• WHAT THE TASK ASKS
Give the part of the rows that opens with the line containing "Open the Twitter social icon" and closes with the line containing "Action: pos(342,26)", both included, as a numbered list, leaving out any blank lines.
#### EXERCISE MATERIAL ####
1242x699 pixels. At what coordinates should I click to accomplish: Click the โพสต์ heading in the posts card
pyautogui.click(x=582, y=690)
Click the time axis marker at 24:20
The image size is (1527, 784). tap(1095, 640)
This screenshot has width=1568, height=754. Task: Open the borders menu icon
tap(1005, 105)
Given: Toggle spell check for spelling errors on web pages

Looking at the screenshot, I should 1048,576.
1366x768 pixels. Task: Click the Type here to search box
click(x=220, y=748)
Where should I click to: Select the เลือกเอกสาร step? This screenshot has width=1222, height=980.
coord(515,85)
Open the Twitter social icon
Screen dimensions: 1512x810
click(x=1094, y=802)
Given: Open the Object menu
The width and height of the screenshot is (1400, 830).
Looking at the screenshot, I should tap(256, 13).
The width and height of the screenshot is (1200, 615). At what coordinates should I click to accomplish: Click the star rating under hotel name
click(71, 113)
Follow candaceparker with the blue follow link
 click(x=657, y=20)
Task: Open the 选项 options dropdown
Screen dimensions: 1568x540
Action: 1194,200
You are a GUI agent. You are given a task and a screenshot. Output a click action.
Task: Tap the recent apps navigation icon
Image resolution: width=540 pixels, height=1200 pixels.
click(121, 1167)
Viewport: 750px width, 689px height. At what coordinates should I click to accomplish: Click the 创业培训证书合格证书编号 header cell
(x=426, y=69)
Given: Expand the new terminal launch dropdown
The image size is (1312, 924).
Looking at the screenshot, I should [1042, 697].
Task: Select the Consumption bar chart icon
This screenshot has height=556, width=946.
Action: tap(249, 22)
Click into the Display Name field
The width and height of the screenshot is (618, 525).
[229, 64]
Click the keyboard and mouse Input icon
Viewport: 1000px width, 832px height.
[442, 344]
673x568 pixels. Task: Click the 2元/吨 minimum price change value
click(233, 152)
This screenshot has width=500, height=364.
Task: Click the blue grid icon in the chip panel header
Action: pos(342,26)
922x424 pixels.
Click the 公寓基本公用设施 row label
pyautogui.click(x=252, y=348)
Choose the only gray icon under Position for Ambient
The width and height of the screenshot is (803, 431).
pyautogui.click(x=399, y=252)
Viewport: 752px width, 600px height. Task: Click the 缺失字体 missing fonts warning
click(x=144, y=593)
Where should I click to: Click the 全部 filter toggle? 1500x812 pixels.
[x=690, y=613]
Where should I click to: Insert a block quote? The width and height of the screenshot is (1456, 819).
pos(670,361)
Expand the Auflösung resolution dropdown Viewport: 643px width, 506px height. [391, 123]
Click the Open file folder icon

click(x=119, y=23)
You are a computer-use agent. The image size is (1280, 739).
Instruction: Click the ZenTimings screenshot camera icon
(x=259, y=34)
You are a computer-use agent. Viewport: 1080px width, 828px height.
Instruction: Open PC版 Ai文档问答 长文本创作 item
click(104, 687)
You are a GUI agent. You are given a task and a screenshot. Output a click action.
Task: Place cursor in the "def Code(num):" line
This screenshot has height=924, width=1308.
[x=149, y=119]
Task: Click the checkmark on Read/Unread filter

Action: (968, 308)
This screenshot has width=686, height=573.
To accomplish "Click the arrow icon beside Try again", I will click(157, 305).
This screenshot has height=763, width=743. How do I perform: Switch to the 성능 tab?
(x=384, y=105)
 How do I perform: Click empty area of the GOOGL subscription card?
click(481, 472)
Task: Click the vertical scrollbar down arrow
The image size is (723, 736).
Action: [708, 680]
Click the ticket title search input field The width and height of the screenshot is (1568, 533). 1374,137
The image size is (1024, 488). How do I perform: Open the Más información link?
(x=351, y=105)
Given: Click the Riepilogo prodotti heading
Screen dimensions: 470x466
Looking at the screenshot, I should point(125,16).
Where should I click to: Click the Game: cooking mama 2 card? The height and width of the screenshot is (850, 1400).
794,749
####
• ANSWER BELOW
1. Open the Twitter social icon
2. Screen dimensions: 1512x810
3. click(x=1094, y=802)
4. Given: Open the Object menu
5. The width and height of the screenshot is (1400, 830).
6. Looking at the screenshot, I should tap(256, 13).
7. The width and height of the screenshot is (1200, 615). At what coordinates should I click to accomplish: Click the star rating under hotel name
8. click(71, 113)
9. Follow candaceparker with the blue follow link
10.  click(x=657, y=20)
11. Task: Open the 选项 options dropdown
12. Screen dimensions: 1568x540
13. Action: 1194,200
14. You are a GUI agent. You are given a task and a screenshot. Output a click action.
15. Task: Tap the recent apps navigation icon
16. Image resolution: width=540 pixels, height=1200 pixels.
17. click(121, 1167)
18. Viewport: 750px width, 689px height. At what coordinates should I click to accomplish: Click the 创业培训证书合格证书编号 header cell
19. (x=426, y=69)
20. Given: Expand the new terminal launch dropdown
21. The image size is (1312, 924).
22. Looking at the screenshot, I should [1042, 697].
23. Task: Select the Consumption bar chart icon
24. This screenshot has height=556, width=946.
25. Action: tap(249, 22)
26. Click into the Display Name field
27. The width and height of the screenshot is (618, 525).
28. [229, 64]
29. Click the keyboard and mouse Input icon
30. Viewport: 1000px width, 832px height.
31. [442, 344]
32. 673x568 pixels. Task: Click the 2元/吨 minimum price change value
33. click(233, 152)
34. This screenshot has width=500, height=364.
35. Task: Click the blue grid icon in the chip panel header
36. Action: pos(342,26)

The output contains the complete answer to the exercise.